▸ **Stored items**

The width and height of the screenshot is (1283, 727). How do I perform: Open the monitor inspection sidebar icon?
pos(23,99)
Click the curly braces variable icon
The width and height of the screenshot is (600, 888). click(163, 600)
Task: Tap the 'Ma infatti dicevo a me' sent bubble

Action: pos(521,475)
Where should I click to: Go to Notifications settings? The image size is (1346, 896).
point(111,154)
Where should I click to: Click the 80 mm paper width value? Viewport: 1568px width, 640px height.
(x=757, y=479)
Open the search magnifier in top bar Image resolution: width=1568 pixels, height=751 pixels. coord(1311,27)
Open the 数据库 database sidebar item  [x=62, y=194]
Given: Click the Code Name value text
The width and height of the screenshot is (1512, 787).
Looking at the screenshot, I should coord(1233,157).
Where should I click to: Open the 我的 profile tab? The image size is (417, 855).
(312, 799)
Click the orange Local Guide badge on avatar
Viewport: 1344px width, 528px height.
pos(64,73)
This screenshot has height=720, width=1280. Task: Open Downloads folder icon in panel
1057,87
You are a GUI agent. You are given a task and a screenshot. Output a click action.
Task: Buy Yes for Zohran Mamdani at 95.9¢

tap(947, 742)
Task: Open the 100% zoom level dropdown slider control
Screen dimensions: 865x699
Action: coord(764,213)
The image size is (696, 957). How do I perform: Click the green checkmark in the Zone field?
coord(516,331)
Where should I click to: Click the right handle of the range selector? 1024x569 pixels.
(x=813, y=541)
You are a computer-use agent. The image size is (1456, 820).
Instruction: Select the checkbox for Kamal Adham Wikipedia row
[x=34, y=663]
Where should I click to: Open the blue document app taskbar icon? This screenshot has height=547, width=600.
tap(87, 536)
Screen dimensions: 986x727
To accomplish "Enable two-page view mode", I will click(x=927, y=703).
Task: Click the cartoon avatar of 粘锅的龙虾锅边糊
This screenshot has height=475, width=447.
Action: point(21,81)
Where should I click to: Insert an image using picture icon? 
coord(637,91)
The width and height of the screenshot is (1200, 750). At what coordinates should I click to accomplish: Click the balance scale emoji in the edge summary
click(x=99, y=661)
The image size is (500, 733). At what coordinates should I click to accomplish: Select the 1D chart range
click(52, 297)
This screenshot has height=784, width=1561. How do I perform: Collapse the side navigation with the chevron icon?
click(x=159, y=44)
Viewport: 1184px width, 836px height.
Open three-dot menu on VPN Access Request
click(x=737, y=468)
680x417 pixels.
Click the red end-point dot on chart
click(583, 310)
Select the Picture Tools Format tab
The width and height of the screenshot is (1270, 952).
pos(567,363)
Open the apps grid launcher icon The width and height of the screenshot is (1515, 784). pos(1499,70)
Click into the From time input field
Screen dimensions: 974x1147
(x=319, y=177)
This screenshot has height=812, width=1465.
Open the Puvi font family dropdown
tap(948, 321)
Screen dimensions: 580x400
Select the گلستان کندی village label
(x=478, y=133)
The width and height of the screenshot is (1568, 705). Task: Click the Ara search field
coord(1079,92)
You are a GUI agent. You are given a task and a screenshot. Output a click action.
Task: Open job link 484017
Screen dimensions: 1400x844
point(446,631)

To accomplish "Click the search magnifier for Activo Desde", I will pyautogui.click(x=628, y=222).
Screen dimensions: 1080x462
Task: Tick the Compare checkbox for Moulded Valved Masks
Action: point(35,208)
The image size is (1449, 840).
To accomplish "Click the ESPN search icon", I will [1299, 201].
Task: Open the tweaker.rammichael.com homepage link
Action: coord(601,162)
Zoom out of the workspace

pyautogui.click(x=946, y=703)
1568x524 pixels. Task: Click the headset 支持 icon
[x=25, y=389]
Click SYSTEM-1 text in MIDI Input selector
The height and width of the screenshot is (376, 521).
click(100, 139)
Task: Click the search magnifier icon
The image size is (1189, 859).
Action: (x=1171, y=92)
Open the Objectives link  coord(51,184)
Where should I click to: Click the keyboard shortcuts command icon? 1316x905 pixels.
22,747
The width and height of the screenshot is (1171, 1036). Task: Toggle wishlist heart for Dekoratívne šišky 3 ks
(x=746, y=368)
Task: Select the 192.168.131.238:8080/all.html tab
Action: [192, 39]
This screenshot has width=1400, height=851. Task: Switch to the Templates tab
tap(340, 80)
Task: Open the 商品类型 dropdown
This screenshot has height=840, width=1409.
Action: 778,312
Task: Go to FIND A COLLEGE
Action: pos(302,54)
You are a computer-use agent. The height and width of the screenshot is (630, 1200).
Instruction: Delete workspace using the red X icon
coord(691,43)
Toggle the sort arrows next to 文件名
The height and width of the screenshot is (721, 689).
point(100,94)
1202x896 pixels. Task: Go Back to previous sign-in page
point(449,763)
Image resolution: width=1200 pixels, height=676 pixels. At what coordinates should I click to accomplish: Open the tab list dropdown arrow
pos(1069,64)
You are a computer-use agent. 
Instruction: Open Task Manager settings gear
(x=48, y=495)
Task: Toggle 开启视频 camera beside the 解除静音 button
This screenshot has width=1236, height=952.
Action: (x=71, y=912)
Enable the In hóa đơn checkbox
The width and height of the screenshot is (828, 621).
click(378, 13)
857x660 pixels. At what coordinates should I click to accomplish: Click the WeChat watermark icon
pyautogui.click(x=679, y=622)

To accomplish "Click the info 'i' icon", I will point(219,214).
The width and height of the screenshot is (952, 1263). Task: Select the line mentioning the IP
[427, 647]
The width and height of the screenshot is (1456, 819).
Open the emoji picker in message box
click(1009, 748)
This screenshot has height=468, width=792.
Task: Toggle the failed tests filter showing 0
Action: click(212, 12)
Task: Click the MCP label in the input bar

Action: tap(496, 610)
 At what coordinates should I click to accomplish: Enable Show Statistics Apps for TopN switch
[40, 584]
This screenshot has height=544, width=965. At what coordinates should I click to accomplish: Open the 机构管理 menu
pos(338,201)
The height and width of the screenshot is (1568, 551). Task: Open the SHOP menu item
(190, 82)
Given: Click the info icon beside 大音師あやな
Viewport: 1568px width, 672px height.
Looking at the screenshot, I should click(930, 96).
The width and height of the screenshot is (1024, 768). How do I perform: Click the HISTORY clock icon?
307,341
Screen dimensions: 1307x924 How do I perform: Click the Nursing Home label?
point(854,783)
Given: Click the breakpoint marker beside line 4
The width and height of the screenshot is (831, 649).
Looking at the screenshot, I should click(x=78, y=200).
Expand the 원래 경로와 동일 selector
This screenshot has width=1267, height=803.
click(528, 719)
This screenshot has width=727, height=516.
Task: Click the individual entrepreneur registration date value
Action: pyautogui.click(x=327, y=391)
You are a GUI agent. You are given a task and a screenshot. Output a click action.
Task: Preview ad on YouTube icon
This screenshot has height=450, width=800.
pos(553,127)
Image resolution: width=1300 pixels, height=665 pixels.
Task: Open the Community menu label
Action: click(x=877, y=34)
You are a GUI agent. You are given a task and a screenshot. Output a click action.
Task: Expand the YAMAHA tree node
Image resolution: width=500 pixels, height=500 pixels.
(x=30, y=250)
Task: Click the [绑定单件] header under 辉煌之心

▸ **OBJECTIVE**
Express the lines of the listing above as a numbered list, running from the line that contains "Where should I click to: Open the blue" through the line that contains "click(52, 297)", with blank lines left out.

▸ **FINAL RESULT**
1. Where should I click to: Open the blue document app taskbar icon? This screenshot has height=547, width=600.
2. tap(87, 536)
3. Screen dimensions: 986x727
4. To accomplish "Enable two-page view mode", I will click(x=927, y=703).
5. Task: Click the cartoon avatar of 粘锅的龙虾锅边糊
6. This screenshot has height=475, width=447.
7. Action: point(21,81)
8. Where should I click to: Insert an image using picture icon? 
9. coord(637,91)
10. The width and height of the screenshot is (1200, 750). At what coordinates should I click to accomplish: Click the balance scale emoji in the edge summary
11. click(x=99, y=661)
12. The image size is (500, 733). At what coordinates should I click to accomplish: Select the 1D chart range
13. click(52, 297)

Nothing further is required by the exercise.